Así, la viuda del sargento Manor entiende que en este tipo de tragedias “es muy difícil encontrar el curso de las acciones de lo que sucedió ya que no hay una caja negra [para registrar lo ocurrido], entonces es difícil presentar una acusación directa ante el Estado”. Pero inmediatamente Nurit aclara: “Uno no debe olvidar que el Estado y la Marina perdieron un submarino, perdieron a sus queridos soldados, orgullo y reputación. Eso no es nada fácil”.

Desde 1968, año en que desapareció el Dakar, la viuda del sargento Manor se mostró muy activa mundialmente en la causa del submarino y otros casos similares. “Será sabio pedir ayuda mental para que los miembros de las familias superen la pérdida con menor dolor y menor tristeza”, dice a modo de consejo. Pero también deja un hilo para la esperanza: “Si el submarino es descubierto en el futuro, esa será una oportunidad para encontrar las razones de la desaparición”. No pudo decir lo mismo del caso del Dakar, ya que después de 31 años se descubrió el submarino pero sin conclusiones finales.

“Todos esos 31 años de angustia fueron muy difíciles. Como no hay sepultura para los perdidos, la pérdida del submarino sigue siendo un caso abierto.
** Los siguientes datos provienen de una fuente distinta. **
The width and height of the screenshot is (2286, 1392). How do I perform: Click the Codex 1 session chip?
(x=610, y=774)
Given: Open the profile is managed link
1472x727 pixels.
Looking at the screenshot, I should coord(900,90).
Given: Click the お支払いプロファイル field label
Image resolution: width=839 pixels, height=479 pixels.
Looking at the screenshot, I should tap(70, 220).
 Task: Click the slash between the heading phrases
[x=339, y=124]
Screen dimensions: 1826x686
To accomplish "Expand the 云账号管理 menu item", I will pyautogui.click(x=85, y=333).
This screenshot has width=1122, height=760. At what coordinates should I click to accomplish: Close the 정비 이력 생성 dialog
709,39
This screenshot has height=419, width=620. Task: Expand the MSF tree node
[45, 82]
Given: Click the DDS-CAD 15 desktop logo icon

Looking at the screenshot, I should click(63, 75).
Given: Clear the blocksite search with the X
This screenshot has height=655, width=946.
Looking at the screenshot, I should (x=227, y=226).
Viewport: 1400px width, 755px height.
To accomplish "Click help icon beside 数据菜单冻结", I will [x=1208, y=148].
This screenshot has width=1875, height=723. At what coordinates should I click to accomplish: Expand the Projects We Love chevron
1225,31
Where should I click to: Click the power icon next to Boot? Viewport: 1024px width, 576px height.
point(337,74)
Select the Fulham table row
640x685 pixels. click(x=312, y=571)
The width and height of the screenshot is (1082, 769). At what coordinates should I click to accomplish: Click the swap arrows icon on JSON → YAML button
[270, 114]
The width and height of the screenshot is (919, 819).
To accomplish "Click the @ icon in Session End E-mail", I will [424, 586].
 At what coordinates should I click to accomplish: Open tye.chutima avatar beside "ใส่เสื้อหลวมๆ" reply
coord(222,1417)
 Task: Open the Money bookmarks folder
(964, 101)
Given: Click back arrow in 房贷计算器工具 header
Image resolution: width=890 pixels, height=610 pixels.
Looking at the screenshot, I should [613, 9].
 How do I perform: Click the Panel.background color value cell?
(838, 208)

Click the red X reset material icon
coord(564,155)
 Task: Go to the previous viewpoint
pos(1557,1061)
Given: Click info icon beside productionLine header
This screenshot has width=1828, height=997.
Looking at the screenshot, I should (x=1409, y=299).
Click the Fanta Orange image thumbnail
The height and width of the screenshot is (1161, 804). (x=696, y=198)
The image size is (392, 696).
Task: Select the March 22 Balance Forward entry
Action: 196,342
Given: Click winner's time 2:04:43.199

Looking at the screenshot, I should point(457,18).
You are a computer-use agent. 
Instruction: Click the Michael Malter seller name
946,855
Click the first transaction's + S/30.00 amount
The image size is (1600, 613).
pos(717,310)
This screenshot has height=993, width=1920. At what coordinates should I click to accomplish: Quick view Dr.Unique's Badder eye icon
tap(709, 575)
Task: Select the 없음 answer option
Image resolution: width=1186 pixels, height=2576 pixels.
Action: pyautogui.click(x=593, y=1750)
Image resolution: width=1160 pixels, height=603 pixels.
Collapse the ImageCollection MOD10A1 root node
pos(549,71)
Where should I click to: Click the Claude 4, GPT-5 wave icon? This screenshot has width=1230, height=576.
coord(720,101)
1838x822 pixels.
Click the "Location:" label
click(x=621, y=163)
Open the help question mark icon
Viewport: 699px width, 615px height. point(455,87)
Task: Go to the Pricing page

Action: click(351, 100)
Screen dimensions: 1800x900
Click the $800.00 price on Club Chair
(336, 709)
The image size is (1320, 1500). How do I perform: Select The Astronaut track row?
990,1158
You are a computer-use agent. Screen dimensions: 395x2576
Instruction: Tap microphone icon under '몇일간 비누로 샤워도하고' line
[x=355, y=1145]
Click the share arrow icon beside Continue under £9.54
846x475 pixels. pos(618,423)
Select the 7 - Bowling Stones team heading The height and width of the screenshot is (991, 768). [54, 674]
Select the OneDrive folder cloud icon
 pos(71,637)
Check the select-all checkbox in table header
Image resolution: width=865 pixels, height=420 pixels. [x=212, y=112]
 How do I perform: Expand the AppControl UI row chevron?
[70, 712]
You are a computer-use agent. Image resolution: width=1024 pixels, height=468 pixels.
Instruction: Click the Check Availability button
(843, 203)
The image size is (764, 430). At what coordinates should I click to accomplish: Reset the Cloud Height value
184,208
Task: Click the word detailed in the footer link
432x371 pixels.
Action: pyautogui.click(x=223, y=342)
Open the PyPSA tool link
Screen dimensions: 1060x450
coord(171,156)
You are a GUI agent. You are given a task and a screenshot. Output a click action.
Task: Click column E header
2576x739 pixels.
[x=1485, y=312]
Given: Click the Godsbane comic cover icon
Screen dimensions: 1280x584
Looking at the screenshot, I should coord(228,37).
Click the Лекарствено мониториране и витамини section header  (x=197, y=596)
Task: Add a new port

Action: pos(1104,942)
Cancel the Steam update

Cada miembro de la familia tiene que consolarse de algún modo. Solía ​​decirles a mis pequeños: ‘Tu padre está en el cielo, te sigue a todos lados. Tu padre te mira y te cuida todos los días y todas las noches'”, dijo Nurit Manor a Infobae en una entrevista vía mail.

A diferencia de lo que ocurrió en la Argentina, donde la búsqueda continúa luego de tres meses de la desaparición, en el caso del Dakar, el operativo de las fuerzas israelíes y extranjeras duró solo 10 días. “Después de eso no había posibilidad de recuperación. Cada año, la armada solía enviar un equipo de búsqueda en un buque especial durante dos semanas, pero era con pocas posibilidades”, recuerda Nurit Manor. En este sentido, como consejo a la Armada la viuda del submarinista israelí dijo que “el Estado puede contratar a una empresa que se especialice en el rescate de buques y submarinos perdidos para realizar la búsqueda”.

Hace pocos días el gobierno israelí rindió un homenaje a las víctimas del Dakar al cumplirse 50 años de esa pérdida. “Las familias de los miembros del equipo perdido pueden elegir entre continuar la vida en felicidad o continuar devastando sus vidas”, dijo Nurit Manor. Como consejo a los familiares del ARA San Juan no lo duda: “Sugiero elegir continuar la vida en plenitud y en felicidad”.

Entre los consejos de Nurit figuran la idea de tratar de encontrar una ocupación que pueda alejar la mente de la tristeza, hacer trabajo voluntario y obtener beneficios ajenos. “A los niños de los soldados perdidos les digo siempre: recuerda que papá o mamá hicieron un trabajo importante en el submarino, te están mirando desde arriba, desde el cielo, mirando a sus amados hijos”.